The data: Begin

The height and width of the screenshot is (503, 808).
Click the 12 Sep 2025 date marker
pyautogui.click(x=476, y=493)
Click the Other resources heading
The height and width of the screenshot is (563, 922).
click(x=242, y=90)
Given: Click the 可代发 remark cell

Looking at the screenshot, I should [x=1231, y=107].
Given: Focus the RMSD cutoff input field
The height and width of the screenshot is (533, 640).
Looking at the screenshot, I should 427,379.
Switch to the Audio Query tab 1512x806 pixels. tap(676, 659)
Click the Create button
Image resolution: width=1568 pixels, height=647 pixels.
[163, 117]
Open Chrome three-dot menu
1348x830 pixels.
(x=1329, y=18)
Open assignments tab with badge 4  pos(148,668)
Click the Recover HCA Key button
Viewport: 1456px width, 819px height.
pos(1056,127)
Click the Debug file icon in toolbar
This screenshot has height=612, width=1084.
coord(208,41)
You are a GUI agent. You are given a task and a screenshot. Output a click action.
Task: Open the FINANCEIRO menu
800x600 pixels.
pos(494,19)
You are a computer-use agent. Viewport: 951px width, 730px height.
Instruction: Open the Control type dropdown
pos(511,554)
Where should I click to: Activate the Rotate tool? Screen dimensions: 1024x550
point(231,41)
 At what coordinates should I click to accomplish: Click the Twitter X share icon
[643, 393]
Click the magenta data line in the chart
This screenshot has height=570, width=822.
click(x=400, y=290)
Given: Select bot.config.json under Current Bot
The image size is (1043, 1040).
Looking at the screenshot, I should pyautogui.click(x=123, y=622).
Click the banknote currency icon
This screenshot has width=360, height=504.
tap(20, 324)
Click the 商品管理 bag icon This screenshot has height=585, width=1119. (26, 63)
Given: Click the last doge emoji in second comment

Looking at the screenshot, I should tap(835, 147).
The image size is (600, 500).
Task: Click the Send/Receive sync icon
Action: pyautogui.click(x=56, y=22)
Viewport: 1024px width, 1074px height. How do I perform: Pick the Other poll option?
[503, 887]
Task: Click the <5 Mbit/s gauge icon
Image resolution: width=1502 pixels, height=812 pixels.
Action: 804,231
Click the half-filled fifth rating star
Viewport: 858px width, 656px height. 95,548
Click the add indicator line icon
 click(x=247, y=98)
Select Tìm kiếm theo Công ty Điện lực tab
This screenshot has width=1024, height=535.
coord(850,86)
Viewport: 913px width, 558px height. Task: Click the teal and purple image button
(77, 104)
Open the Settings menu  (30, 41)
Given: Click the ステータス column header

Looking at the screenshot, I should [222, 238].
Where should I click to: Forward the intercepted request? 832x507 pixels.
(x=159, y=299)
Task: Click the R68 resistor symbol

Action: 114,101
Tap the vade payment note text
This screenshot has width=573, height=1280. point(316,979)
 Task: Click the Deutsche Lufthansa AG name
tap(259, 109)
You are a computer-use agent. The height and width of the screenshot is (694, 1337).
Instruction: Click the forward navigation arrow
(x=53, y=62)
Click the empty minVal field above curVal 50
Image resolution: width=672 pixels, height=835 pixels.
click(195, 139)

The data: End

The answer must be every line of the entries that includes the word "computer".

You are a computer-use agent. Viewport: 951px width, 730px height.
You are a computer-use agent. The height and width of the screenshot is (694, 1337).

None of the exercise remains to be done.